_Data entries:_
------------------------------------------------------------------------
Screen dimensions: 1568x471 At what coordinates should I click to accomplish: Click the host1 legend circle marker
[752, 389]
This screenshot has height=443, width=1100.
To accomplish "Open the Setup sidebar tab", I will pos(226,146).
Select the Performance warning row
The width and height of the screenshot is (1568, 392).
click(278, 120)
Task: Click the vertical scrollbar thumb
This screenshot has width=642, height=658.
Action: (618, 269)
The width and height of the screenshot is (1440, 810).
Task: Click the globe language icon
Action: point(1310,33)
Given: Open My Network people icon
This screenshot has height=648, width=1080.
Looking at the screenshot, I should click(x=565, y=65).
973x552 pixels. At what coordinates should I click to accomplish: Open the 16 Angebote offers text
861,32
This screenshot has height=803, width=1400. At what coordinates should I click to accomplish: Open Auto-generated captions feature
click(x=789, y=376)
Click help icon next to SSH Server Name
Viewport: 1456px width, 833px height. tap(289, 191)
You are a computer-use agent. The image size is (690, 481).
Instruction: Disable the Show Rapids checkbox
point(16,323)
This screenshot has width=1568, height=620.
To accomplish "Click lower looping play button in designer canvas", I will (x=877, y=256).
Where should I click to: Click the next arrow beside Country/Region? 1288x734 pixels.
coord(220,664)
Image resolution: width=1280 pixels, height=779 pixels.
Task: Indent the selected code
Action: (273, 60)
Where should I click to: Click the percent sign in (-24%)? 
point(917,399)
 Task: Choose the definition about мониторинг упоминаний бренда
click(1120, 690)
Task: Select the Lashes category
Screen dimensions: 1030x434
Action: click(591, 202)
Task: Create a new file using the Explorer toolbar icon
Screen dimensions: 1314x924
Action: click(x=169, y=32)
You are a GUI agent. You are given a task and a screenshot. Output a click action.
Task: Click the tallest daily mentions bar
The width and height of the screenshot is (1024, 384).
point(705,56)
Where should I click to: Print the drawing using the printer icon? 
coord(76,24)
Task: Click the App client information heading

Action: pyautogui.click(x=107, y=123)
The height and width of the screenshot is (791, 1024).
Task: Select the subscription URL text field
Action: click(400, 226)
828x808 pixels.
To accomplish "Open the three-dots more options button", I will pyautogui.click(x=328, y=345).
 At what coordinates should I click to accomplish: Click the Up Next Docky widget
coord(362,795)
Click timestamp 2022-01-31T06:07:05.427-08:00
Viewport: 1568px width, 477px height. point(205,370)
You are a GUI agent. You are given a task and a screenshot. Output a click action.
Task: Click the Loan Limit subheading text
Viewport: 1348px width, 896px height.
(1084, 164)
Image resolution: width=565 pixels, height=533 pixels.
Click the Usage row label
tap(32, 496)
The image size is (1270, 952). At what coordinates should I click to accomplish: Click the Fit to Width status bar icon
------------------------------------------------------------------------
_Directions:_ Update the lines above by replacing "Setup" with "Settings" and leaving everything else unchanged.

_Result for this task:_
Screen dimensions: 1568x471 At what coordinates should I click to accomplish: Click the host1 legend circle marker
[752, 389]
This screenshot has height=443, width=1100.
To accomplish "Open the Settings sidebar tab", I will pos(226,146).
Select the Performance warning row
The width and height of the screenshot is (1568, 392).
click(278, 120)
Task: Click the vertical scrollbar thumb
This screenshot has width=642, height=658.
Action: (618, 269)
The width and height of the screenshot is (1440, 810).
Task: Click the globe language icon
Action: point(1310,33)
Given: Open My Network people icon
This screenshot has height=648, width=1080.
Looking at the screenshot, I should click(x=565, y=65).
973x552 pixels. At what coordinates should I click to accomplish: Open the 16 Angebote offers text
861,32
This screenshot has height=803, width=1400. At what coordinates should I click to accomplish: Open Auto-generated captions feature
click(x=789, y=376)
Click help icon next to SSH Server Name
Viewport: 1456px width, 833px height. tap(289, 191)
You are a computer-use agent. The image size is (690, 481).
Instruction: Disable the Show Rapids checkbox
point(16,323)
This screenshot has width=1568, height=620.
To accomplish "Click lower looping play button in designer canvas", I will (x=877, y=256).
Where should I click to: Click the next arrow beside Country/Region? 1288x734 pixels.
coord(220,664)
Image resolution: width=1280 pixels, height=779 pixels.
Task: Indent the selected code
Action: (273, 60)
Where should I click to: Click the percent sign in (-24%)? 
point(917,399)
 Task: Choose the definition about мониторинг упоминаний бренда
click(1120, 690)
Task: Select the Lashes category
Screen dimensions: 1030x434
Action: click(591, 202)
Task: Create a new file using the Explorer toolbar icon
Screen dimensions: 1314x924
Action: click(x=169, y=32)
You are a GUI agent. You are given a task and a screenshot. Output a click action.
Task: Click the tallest daily mentions bar
The width and height of the screenshot is (1024, 384).
point(705,56)
Where should I click to: Print the drawing using the printer icon? 
coord(76,24)
Task: Click the App client information heading

Action: pyautogui.click(x=107, y=123)
The height and width of the screenshot is (791, 1024).
Task: Select the subscription URL text field
Action: click(400, 226)
828x808 pixels.
To accomplish "Open the three-dots more options button", I will pyautogui.click(x=328, y=345).
 At what coordinates should I click to accomplish: Click the Up Next Docky widget
coord(362,795)
Click timestamp 2022-01-31T06:07:05.427-08:00
Viewport: 1568px width, 477px height. point(205,370)
You are a GUI agent. You are given a task and a screenshot. Output a click action.
Task: Click the Loan Limit subheading text
Viewport: 1348px width, 896px height.
(1084, 164)
Image resolution: width=565 pixels, height=533 pixels.
Click the Usage row label
tap(32, 496)
The image size is (1270, 952). At what coordinates should I click to accomplish: Click the Fit to Width status bar icon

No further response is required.